A rather lengthy piece argues that, since introducing its smart phones and tablets, Apple has been abandoning the design principles that made it great and, in the process, giving the field of design a bad name:

Apple is destroying design. Worse, it is revitalizing the old belief that design is only about making things look pretty. No, not so! Design is a way of thinking, of determining people's true, underlying needs, and then delivering products and services that help them. Design combines an understanding of people, technology, society, and business. The production of beautiful objects is only one small component of modern design: Designers today work on such problems as the design of cities, of transportation systems, of health care.

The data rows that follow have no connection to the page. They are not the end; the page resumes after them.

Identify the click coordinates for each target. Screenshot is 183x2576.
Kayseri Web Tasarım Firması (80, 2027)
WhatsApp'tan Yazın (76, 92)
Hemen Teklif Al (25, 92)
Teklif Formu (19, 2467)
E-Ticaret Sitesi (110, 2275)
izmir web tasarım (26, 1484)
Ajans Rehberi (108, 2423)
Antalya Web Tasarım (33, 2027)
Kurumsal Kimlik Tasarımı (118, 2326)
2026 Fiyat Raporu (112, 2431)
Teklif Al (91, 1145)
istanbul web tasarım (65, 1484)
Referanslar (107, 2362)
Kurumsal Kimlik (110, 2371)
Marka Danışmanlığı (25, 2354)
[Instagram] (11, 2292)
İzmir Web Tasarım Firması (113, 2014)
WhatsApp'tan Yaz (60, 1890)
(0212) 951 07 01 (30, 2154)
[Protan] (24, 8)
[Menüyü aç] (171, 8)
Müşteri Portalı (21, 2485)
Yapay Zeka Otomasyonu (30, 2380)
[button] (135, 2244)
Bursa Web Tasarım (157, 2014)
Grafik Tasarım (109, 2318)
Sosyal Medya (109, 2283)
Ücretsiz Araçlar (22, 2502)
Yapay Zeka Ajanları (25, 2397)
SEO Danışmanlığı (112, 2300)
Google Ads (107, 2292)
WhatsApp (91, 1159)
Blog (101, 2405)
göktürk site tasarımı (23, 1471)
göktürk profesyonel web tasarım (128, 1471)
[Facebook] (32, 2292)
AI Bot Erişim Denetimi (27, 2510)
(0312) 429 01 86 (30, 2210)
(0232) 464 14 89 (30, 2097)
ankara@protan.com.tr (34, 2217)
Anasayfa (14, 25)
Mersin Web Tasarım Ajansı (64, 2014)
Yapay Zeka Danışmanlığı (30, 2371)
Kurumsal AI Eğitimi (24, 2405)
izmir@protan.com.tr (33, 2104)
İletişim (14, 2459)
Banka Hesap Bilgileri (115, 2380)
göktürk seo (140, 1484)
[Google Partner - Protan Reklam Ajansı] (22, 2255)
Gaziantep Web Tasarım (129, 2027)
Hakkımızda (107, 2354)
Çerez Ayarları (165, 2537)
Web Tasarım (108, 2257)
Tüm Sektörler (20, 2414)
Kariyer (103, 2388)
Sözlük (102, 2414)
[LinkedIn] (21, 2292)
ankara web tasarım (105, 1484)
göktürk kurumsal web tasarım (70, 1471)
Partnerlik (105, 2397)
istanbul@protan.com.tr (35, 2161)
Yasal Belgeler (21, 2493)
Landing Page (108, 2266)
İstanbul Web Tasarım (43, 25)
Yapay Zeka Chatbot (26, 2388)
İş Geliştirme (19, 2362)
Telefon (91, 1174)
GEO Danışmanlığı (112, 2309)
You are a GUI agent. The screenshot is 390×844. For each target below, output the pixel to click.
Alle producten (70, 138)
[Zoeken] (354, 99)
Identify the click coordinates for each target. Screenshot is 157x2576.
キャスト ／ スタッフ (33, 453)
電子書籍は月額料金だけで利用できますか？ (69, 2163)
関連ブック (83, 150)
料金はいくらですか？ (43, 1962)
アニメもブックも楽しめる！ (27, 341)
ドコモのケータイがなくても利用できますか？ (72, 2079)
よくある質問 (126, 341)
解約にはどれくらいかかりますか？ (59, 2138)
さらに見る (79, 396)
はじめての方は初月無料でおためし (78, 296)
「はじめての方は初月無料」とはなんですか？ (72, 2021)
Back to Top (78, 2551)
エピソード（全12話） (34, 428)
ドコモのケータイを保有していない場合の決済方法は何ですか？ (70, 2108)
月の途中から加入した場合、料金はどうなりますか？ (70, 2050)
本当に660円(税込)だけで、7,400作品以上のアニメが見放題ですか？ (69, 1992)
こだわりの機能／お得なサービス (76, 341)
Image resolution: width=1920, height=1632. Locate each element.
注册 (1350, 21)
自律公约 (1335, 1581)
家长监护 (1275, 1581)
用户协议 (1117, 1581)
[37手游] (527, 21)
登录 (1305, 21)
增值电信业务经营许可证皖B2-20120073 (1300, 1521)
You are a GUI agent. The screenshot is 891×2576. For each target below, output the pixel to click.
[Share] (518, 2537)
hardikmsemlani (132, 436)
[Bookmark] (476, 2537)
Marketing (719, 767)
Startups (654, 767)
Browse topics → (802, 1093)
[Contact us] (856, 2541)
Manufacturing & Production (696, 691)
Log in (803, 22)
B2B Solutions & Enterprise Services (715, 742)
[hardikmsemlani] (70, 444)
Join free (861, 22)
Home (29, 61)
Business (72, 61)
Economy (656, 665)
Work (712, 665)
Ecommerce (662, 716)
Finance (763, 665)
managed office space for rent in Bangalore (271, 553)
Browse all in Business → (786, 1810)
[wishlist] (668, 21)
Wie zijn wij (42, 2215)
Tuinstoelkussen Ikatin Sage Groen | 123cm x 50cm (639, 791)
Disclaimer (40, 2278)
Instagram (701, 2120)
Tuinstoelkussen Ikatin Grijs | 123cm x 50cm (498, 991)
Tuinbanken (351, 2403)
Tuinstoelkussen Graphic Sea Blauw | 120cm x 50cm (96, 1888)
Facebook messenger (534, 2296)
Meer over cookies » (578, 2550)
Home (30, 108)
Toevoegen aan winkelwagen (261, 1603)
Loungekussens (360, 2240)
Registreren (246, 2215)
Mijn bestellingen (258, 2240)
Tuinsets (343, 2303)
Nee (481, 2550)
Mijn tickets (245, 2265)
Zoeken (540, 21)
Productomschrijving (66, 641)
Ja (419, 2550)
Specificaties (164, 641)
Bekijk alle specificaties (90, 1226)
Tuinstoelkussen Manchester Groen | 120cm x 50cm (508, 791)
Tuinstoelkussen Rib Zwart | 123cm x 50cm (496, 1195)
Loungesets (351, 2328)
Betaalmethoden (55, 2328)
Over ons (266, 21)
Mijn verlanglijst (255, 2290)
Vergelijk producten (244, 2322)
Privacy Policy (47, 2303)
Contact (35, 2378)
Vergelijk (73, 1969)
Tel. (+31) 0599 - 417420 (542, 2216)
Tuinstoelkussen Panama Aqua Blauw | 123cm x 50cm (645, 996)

Apple is reinforcing the old, discredited idea that the designer's sole job is to make things beautiful, even at the expense of providing the right functions, aiding understandability, and ensuring ease of use. [bold added]
I have only skimmed through the longer case, but my impression is that this is true, and it bothers me that Google, another tech industry leader, seems to be following Apple's lead.

I always find such decisions puzzling, and usually, I have to fight the urge to dismiss the people who make them as idiots. That said, Apple and Google seem to be getting away with their foolishness for now. It is interesting to consider that their success comes in different ways (1) despite such decisions or (2) because of them (due to passivity being common among many members of the buying public).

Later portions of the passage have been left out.